I undertook the development of the Percentile Ranking System as a way of interpreting projection data. With so many projections out there, it helps you to compress a player’s expected performance down to one number, much like a dollar value. In testing out PRS in mock drafts, I’ve noticed some real weaknesses:

Even though they are the rarest offensive stat, steals are seemingly undervalued. Even though I think Jose Reyes is overvalued for his steals, he’s still much more valuable than PRS rates him.

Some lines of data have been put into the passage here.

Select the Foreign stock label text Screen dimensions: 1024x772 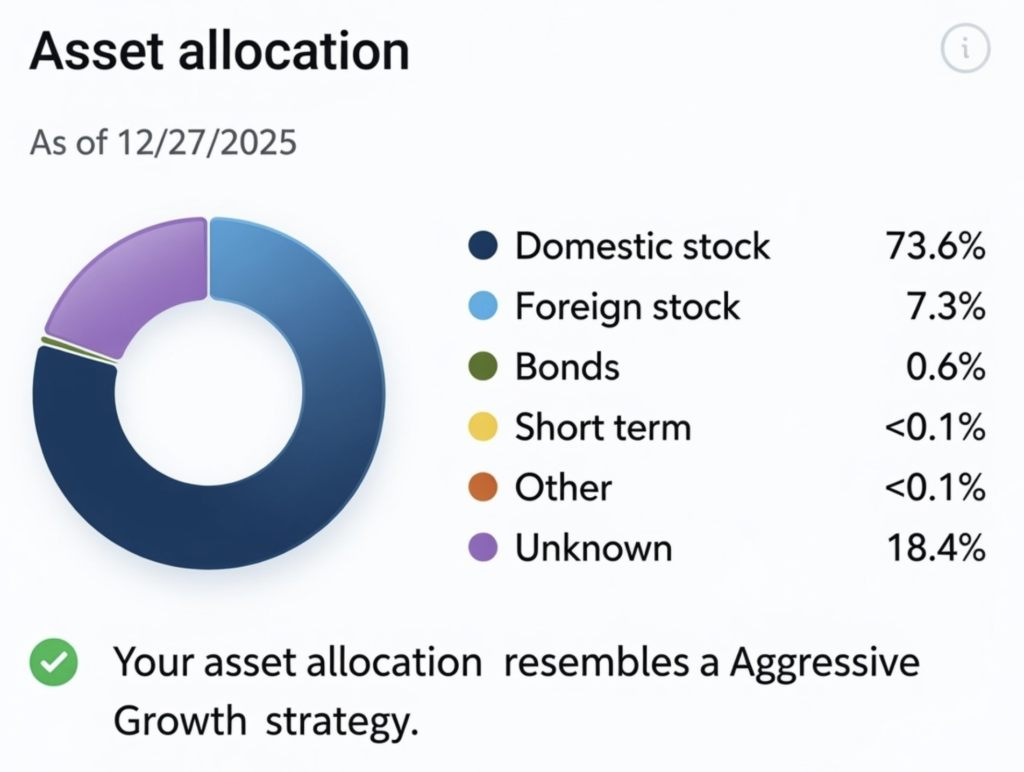pyautogui.click(x=627, y=307)
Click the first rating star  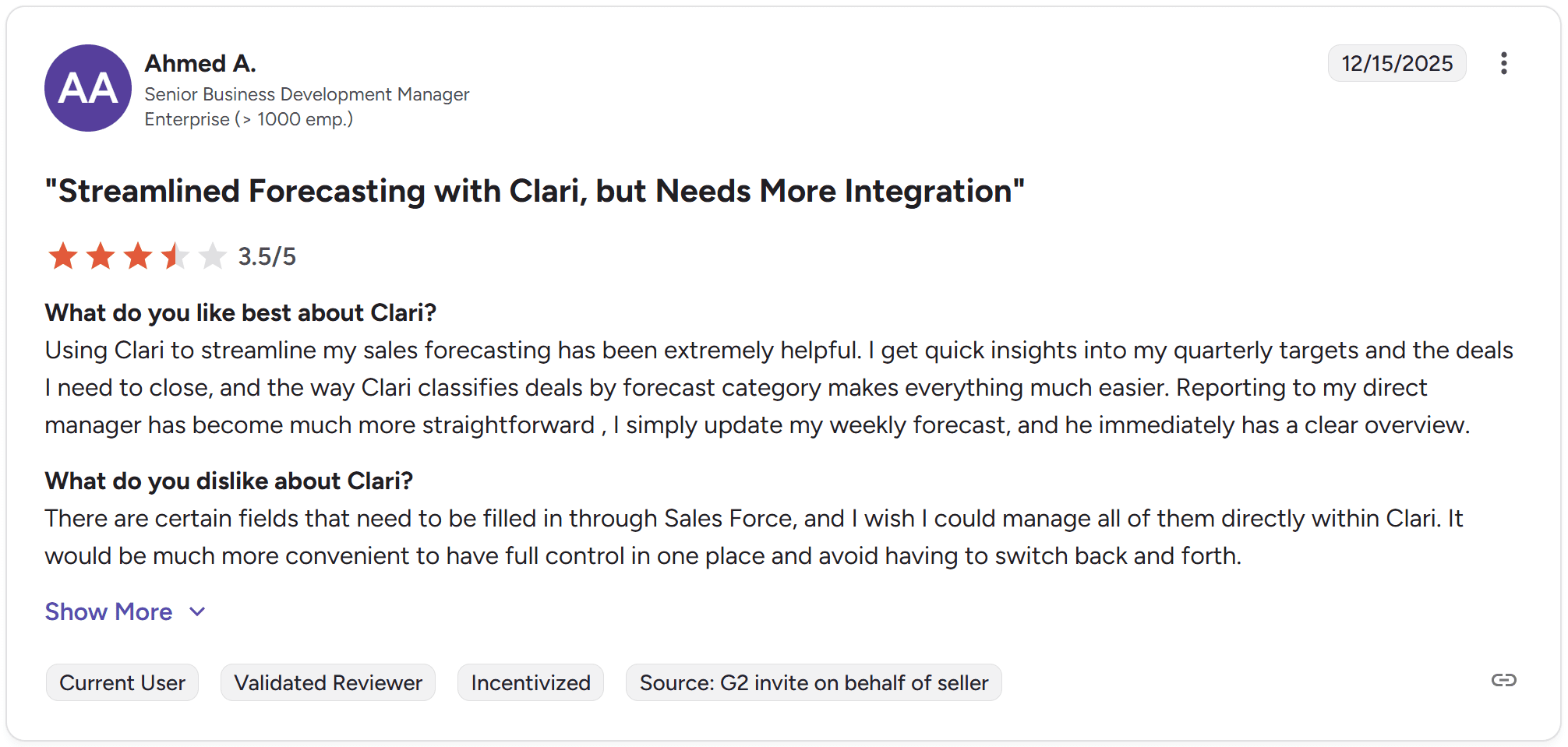point(63,256)
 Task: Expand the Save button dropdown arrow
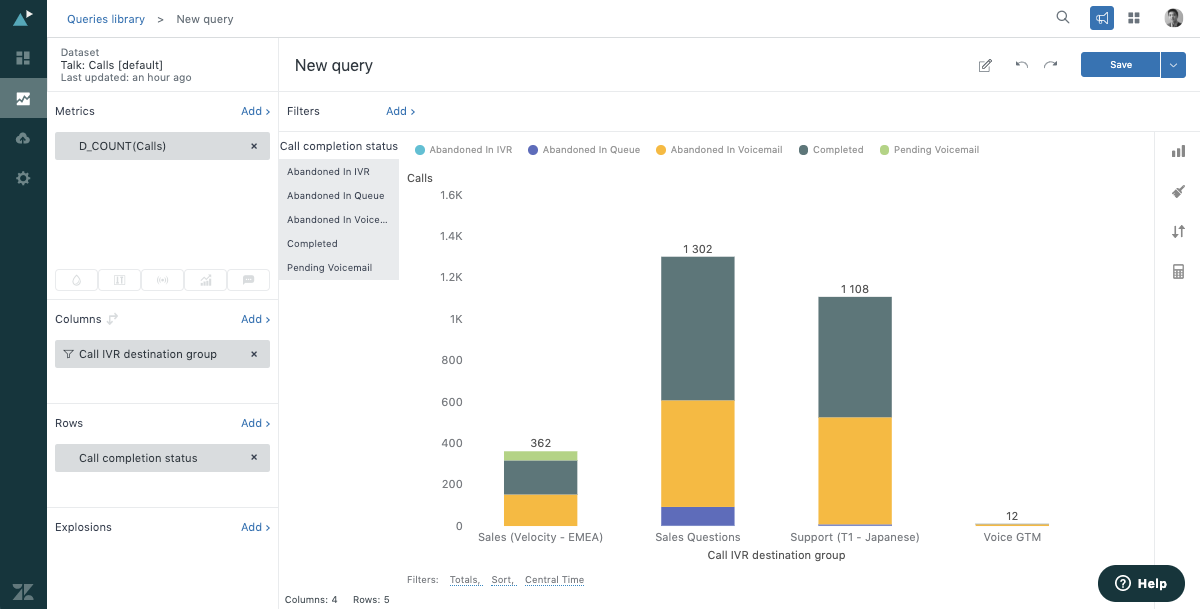[x=1173, y=65]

Also, saves appear to be undervalued. Using a straight PRS projection would recommend drafting Rafael Betancourt, Jonathan Broxton, and Heath Bell ahead of 2/3 of the closers out there. While those players are not without value, unless your league scores holds, that is probably not a winning strategy. I recommend grabbing one of these three in the last round or two of your draft, BTW. Betancourt is preferred, since the current closer, Joe Borowski, is of dubious ability and is most likely to lose his job. These middle relievers will help stabilize your ERA and WHIP, and contribute significantly in the strikeout category.

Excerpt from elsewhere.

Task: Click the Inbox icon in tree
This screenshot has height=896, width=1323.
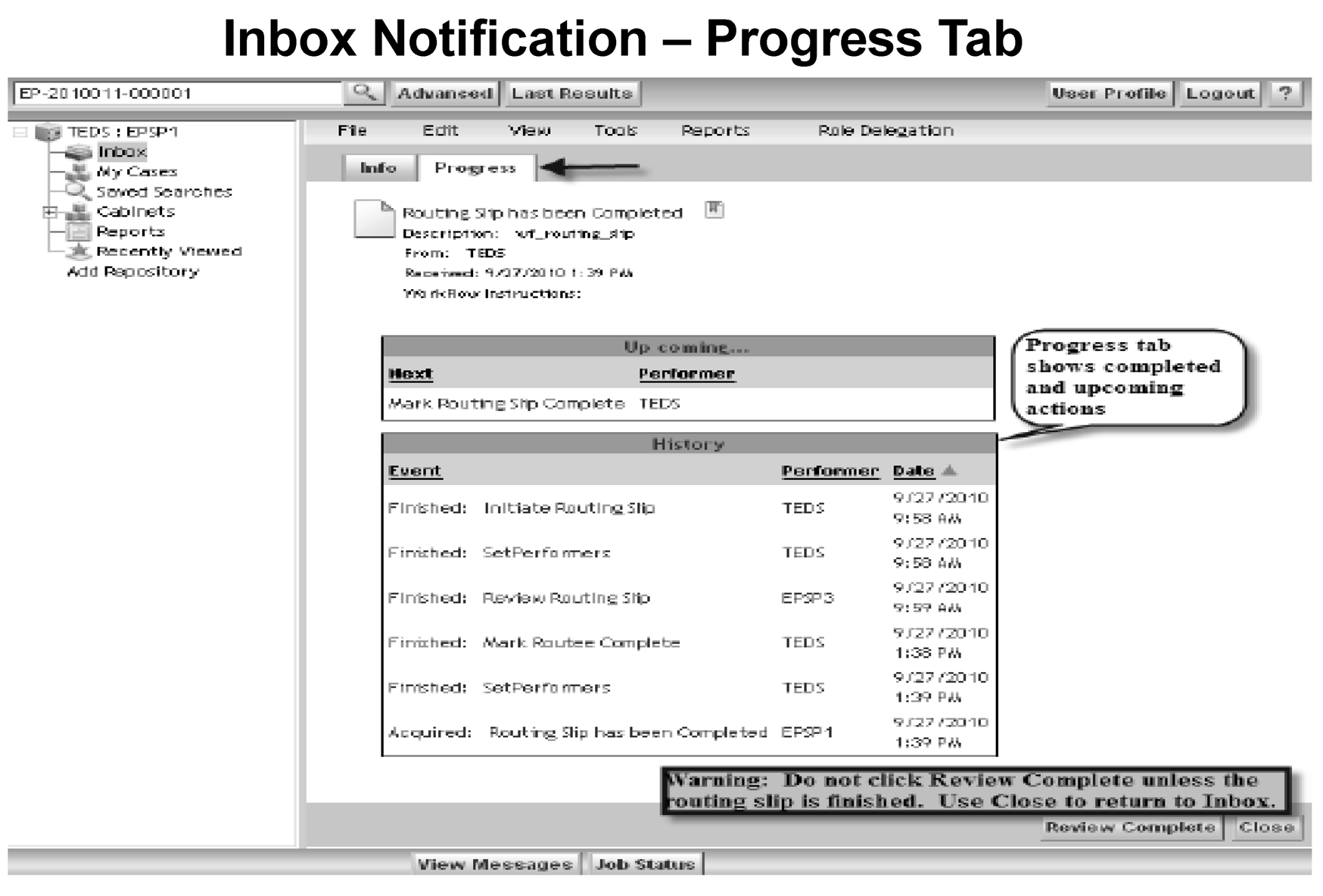Action: click(78, 152)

As another way of approaching fantasy value, I’ve come up with a point system based on the rarity of stats in actual Yahoo! fantasy leagues. If you count the overall total of each stat, you can get a sense of how valuable that stat is in relation to the others. Here’s what I get using Cory Schwartz’s composite MLB Fantasy 411 projections, using numbers from four separate roto leagues last year:

Offensive stats

Steals are the scarcest commodity, and scaling everything in relation to pilfered bags, we see that 1 SB (1 point) is approximately the equivalent of 1.68 HR, 6.94 runs, and 6.76 RBI. Rate stats such as batting average get a little tricky, so here’s how I approached that. The league average BA was .285, but to calculate impact on your team average, you have to talk in units of hits, not batting average. So I awarded points based on how many more hits a player produced compared to an average player for his projected at-bats. Mathematically:

Points awarded for BA = (Projected BA * Projected AB) – (.285 * Projected AB)

So Hanley Ramirez is awarded 16.7 points for being projected to hit .312 in 2008. And Adam Dunn is penalized a whopping 17.2 points for being projected at .252.

Pitching stats

For pitchers, wins edged out saves as the rarest stat (unfortunately, they are also the hardest to predict because of run support). Anyway, assuming one win is one point, that is worth 1.20 saves and 13.33 Ks. ERA and WHIP are treated in a similar fashion to batting average above, except we award points based on earned runs saved over average for ERA (3.89) and walks + hits saved for average WHIP (1.286) for the projected IP.

I know that using constant scales like this is very crude mathematically, but this is meant as a kind of first approximation here. Using these point valuations gives us relative values for hitters and pitchers separately. Here’s the top 10 hitters:

  1. Hanley Ramirez
  2. Jose Reyes
  3. Carl Crawford
  4. Alex Rodriguez
  5. David Wright
  6. Albert Pujols
  7. Matt Holliday
  8. Miguel Cabrera
  9. Ryan Braun
  10. Ichiro Suzuki

As you can see, this method gives a little too much weight to steals, as no one would ever choose Carl Crawford ahead of Alex Rodriguez.

And now the top 10 pitchers:

  1. Johan Santana
  2. Jake Peavy
  3. Jonathan Papelbon
  4. J.J. Putz
  5. Joe Nathan
  6. Takashi Saito
  7. Brandon Webb
  8. C.C. Sabathia
  9. Mariano Rivera
  10. Francisco Rodriguez

Here again, wins and saves seem to dominate this list. Clearly not a good evaluative method. But where this points system errs, it balances out the weaknesses of PRS. So I converted to dollar values and averaged to get a new ranking. Hence, a hybrid evaluation system, yielding this top 20:

  1. Alex Rodriguez
  2. Hanley Ramirez
  3. David Wright
  4. Matt Holliday
  5. Albert Pujols
  6. Johan Santana
  7. Ryan Braun
  8. Miguel Cabrera
  9. Chase Utley
  10. Jake Peavy
  11. Jimmy Rollins
  12. Vladimir Guerrero
  13. Carl Crawford
  14. Jonathan Papelbon
  15. Jose Reyes
  16. David Ortiz
  17. Carlos Lee
  18. Alfonso Soriano
  19. Joe Nathan
  20. J.J. Putz

Still some small glitches, but more agreeable than either method on its own, I’d say. Crawford edged out Reyes by an insignificant amount, so you could invert the two easily. That has more to do with the projection than anything else.